---- Исходные данные

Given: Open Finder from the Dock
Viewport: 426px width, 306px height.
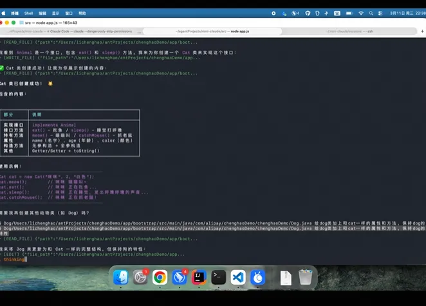Looking at the screenshot, I should (120, 277).
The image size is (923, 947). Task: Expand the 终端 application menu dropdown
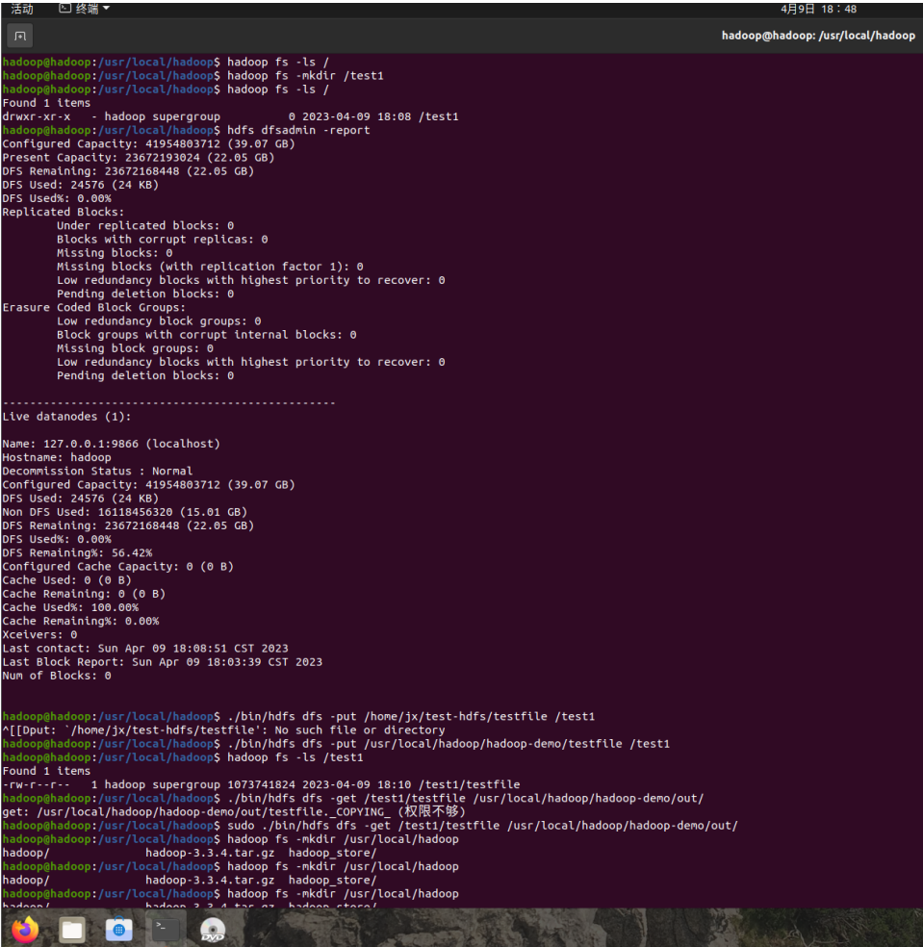[x=83, y=9]
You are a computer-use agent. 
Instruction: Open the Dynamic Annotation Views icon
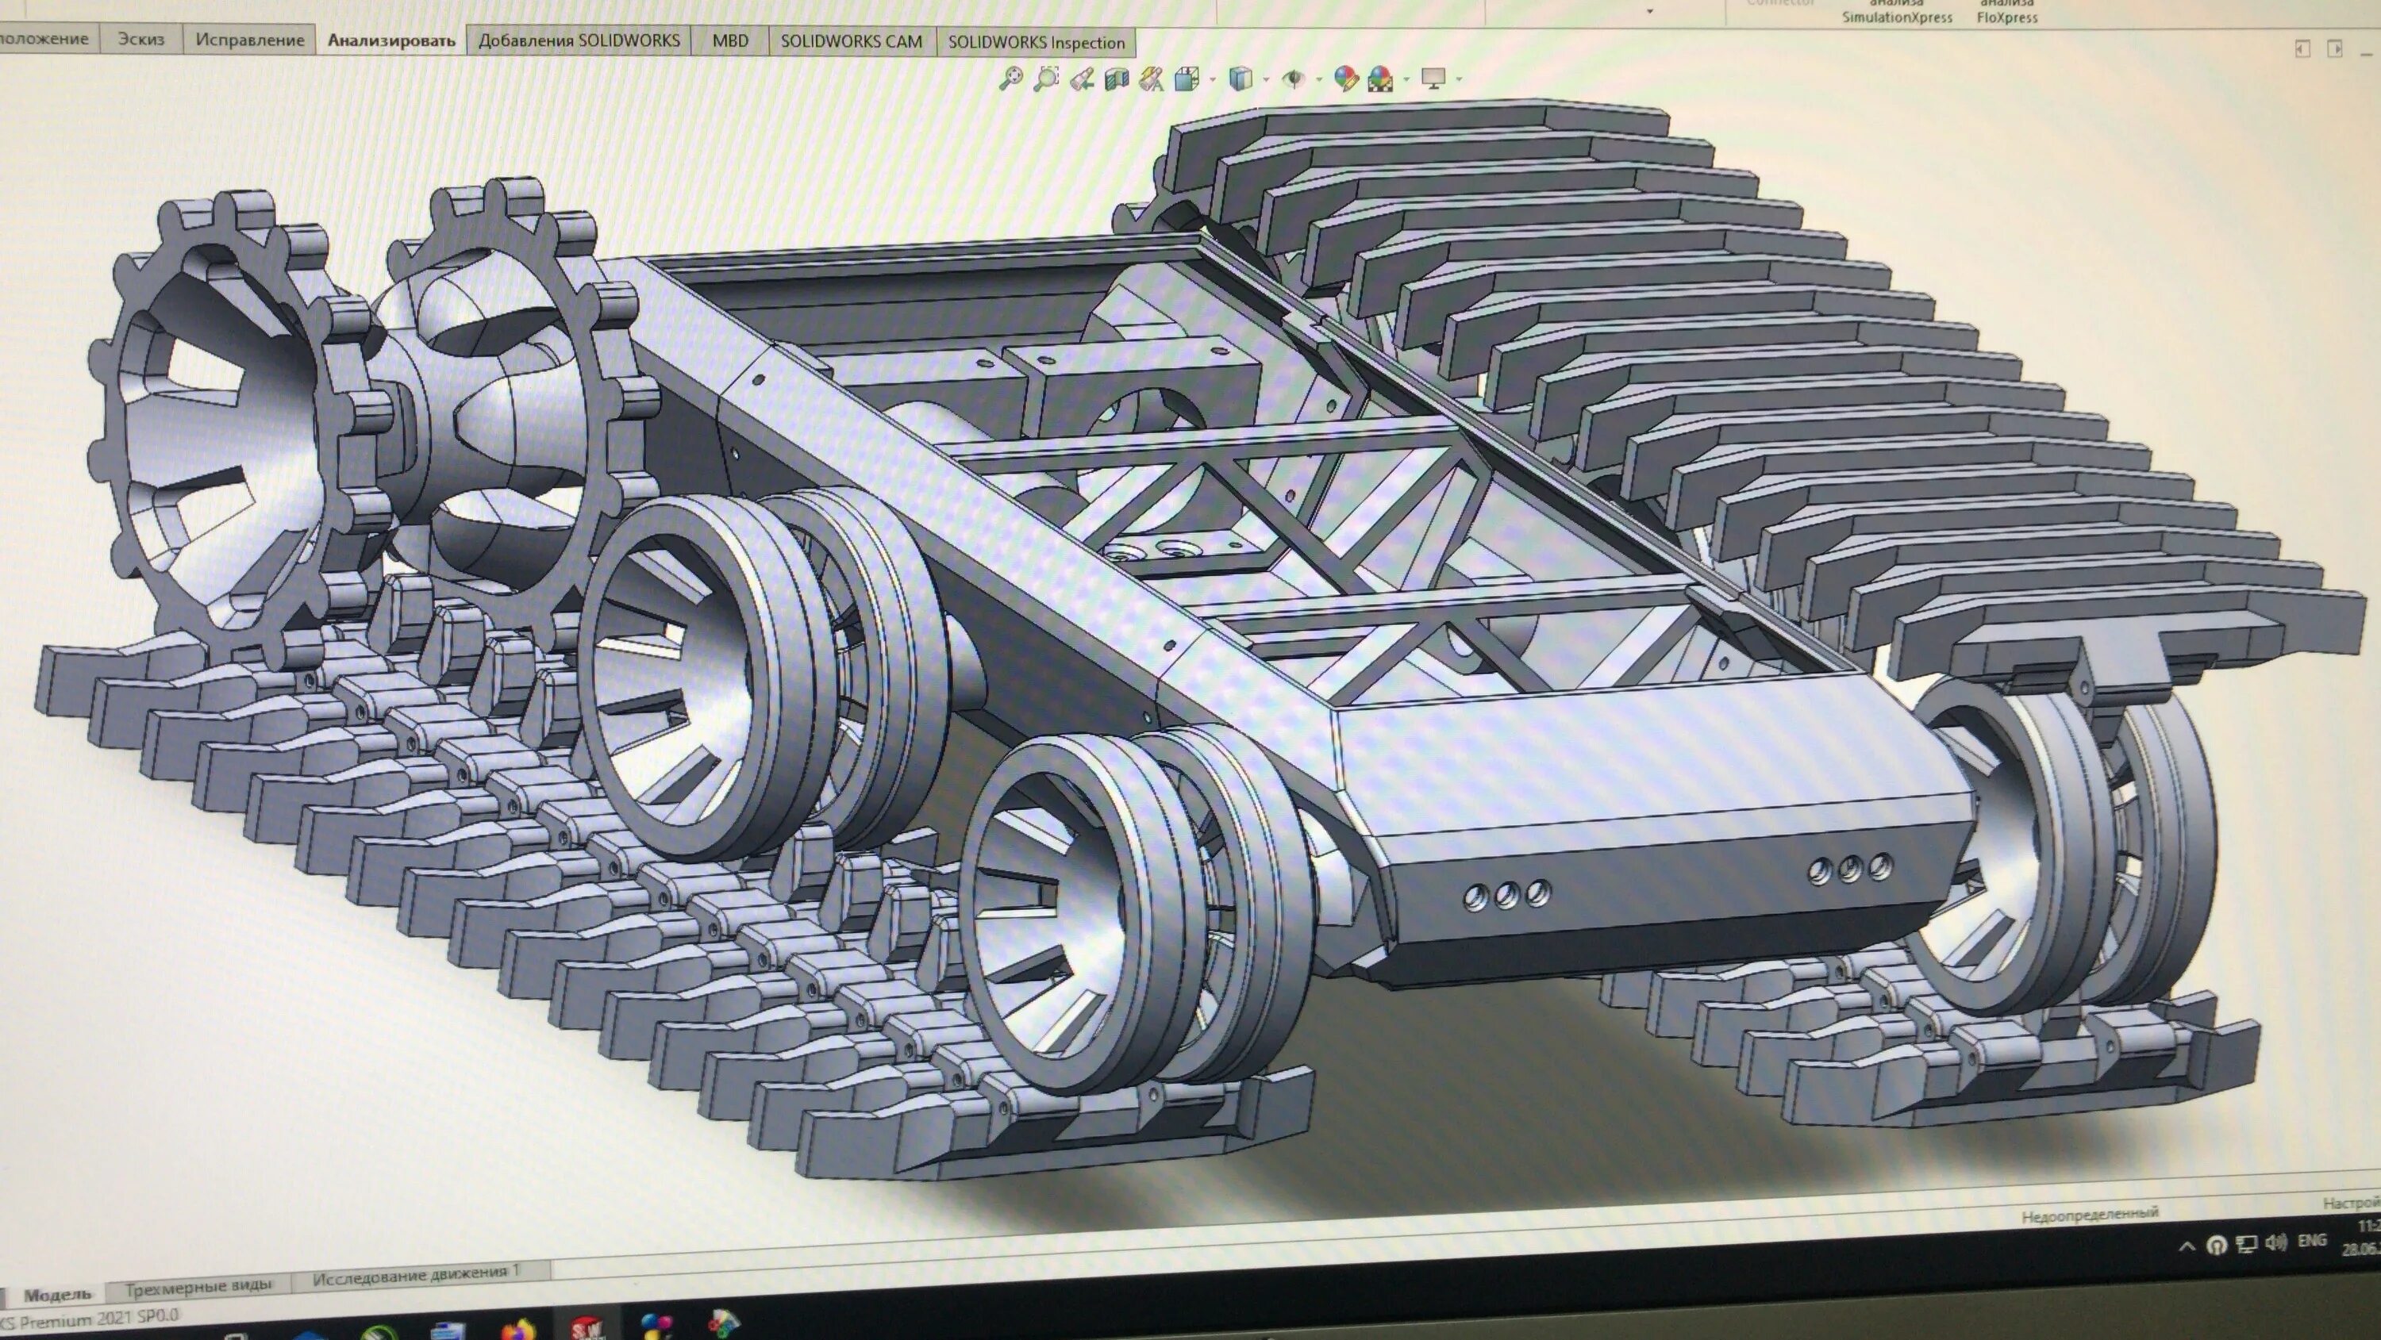(x=1152, y=79)
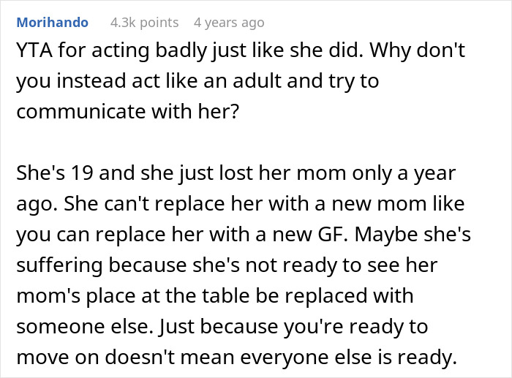This screenshot has width=512, height=378.
Task: Click the phrase 'Why don't' in first line
Action: [417, 50]
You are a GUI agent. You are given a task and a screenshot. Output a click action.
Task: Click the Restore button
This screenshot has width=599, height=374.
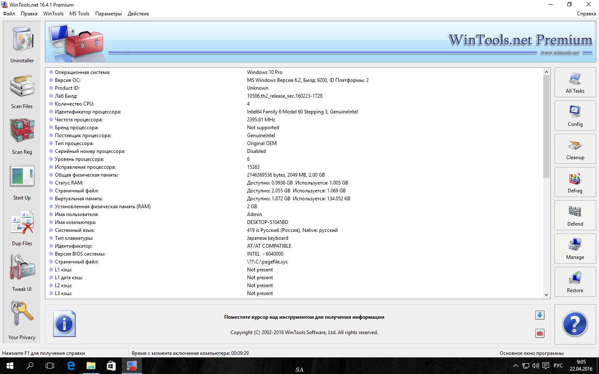(575, 282)
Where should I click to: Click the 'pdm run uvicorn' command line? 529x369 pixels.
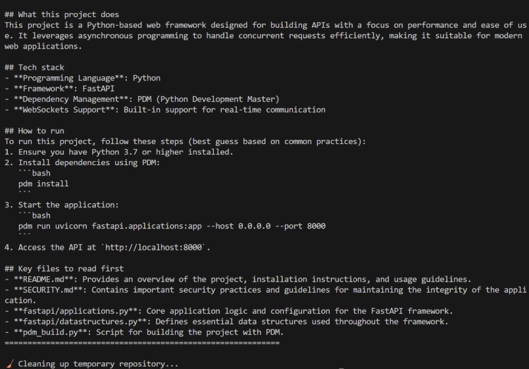pos(171,226)
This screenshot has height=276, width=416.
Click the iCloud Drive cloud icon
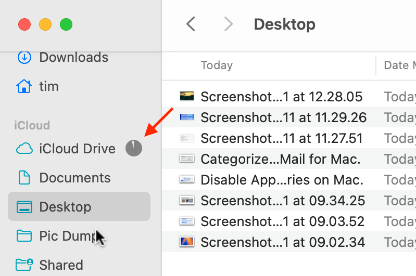[x=24, y=149]
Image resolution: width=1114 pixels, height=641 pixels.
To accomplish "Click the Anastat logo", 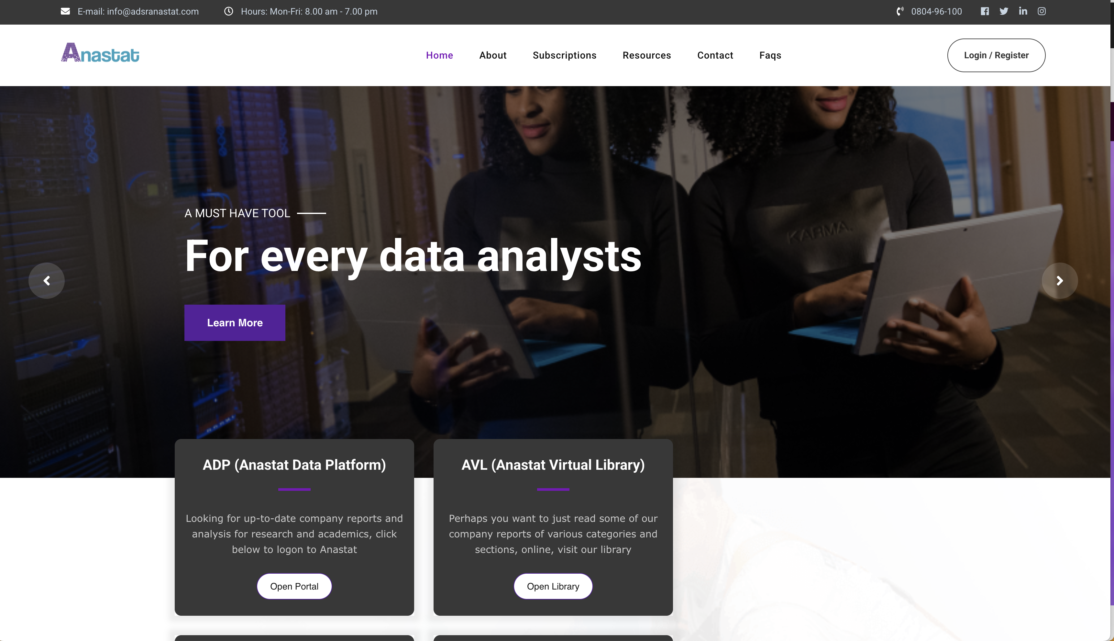I will click(x=100, y=52).
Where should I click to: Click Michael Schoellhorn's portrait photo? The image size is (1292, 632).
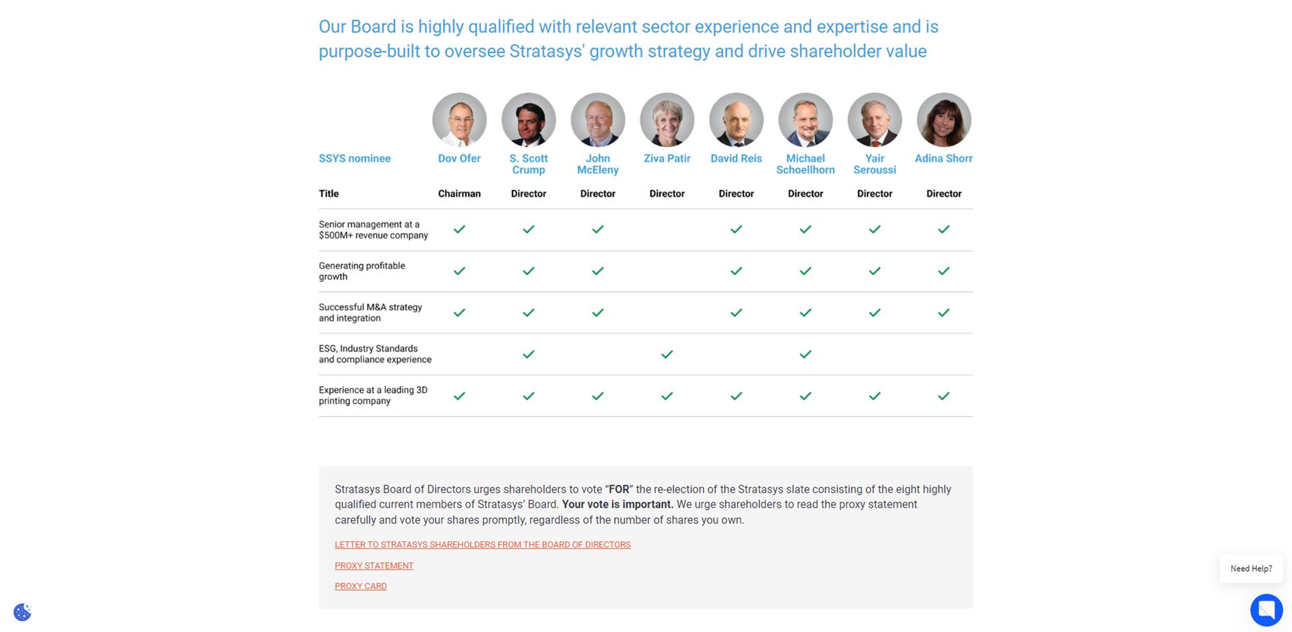click(806, 120)
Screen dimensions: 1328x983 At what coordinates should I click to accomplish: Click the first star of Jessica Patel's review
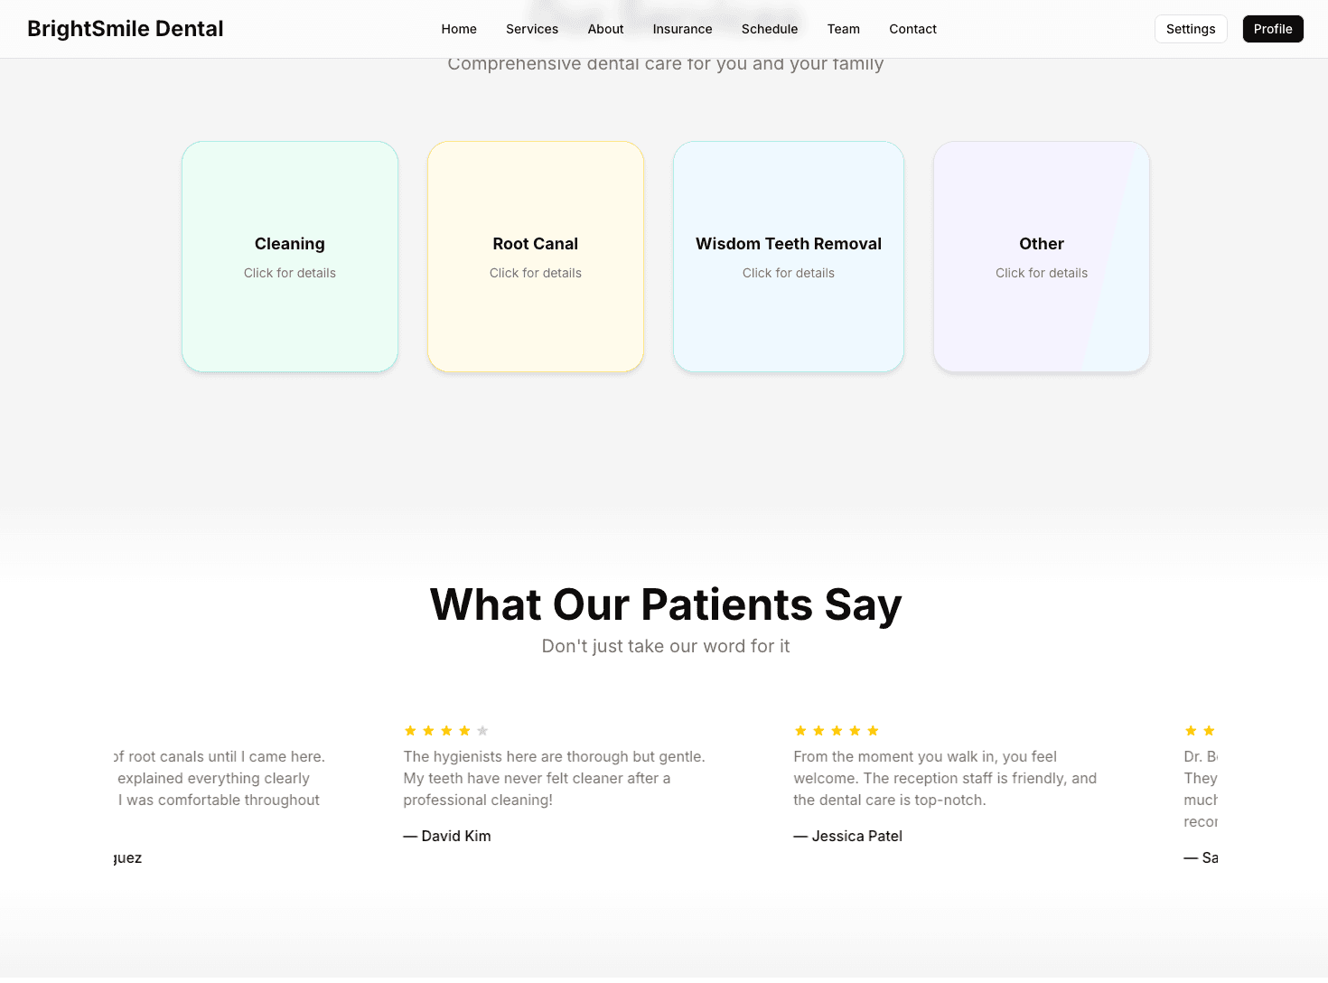click(800, 731)
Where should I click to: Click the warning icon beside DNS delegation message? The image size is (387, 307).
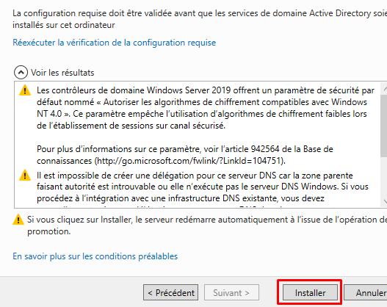(x=25, y=176)
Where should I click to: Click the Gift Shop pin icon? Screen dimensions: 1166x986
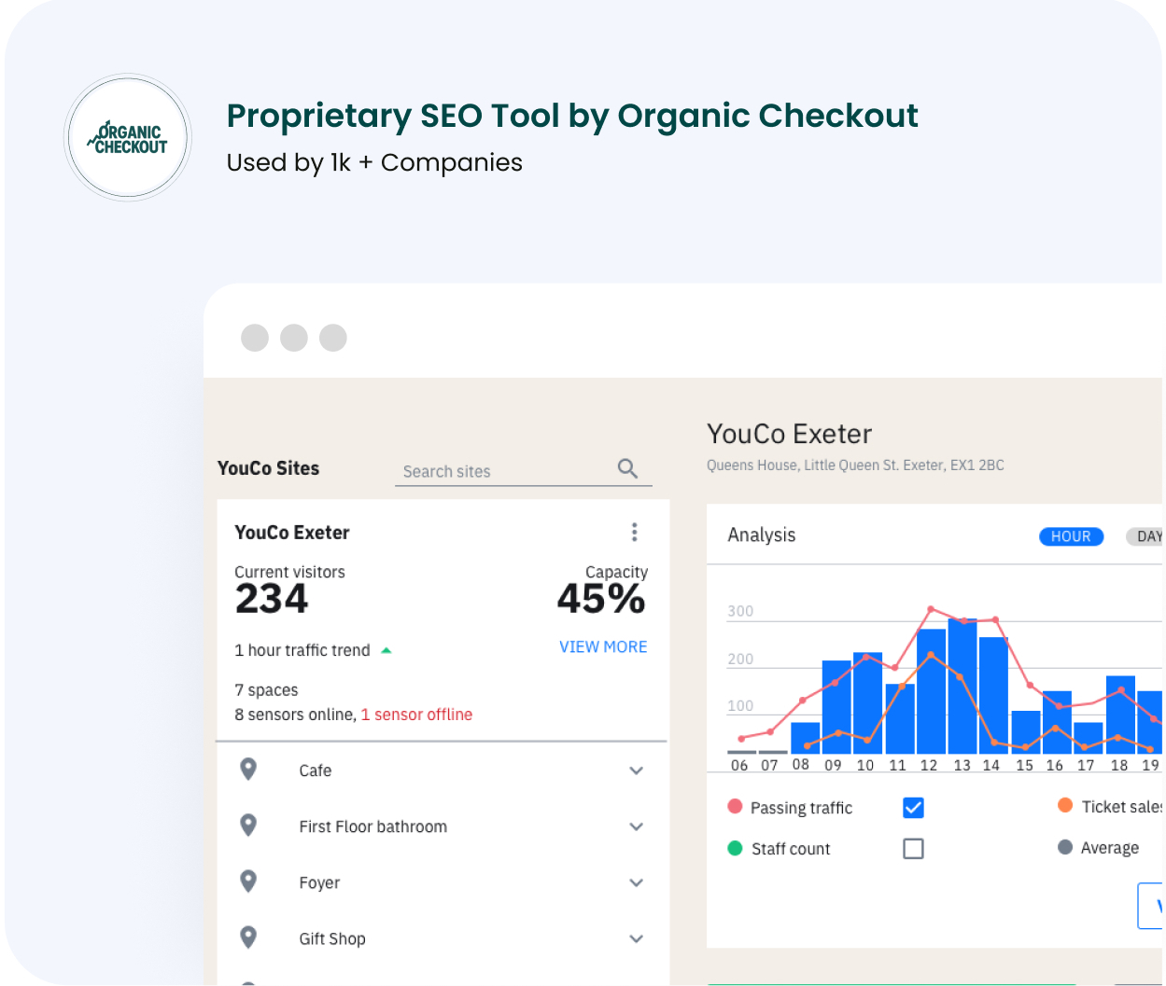point(248,937)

--------

> [Задание] Переименуйте «Gift Shop» в «Souvenir Shop» в той части данных, что начинается строкой, содержащей «Where should I click to: Click the warning», и идёт до конца данных включительно. Приведите эти строки заново без картинок, больше ничего в них не меняя.

> [Итоговый ответ]
Where should I click to: Click the warning icon beside DNS delegation message? The image size is (387, 307).
(x=25, y=176)
Where should I click to: Click the Souvenir Shop pin icon? Screen dimensions: 1166x986
point(248,937)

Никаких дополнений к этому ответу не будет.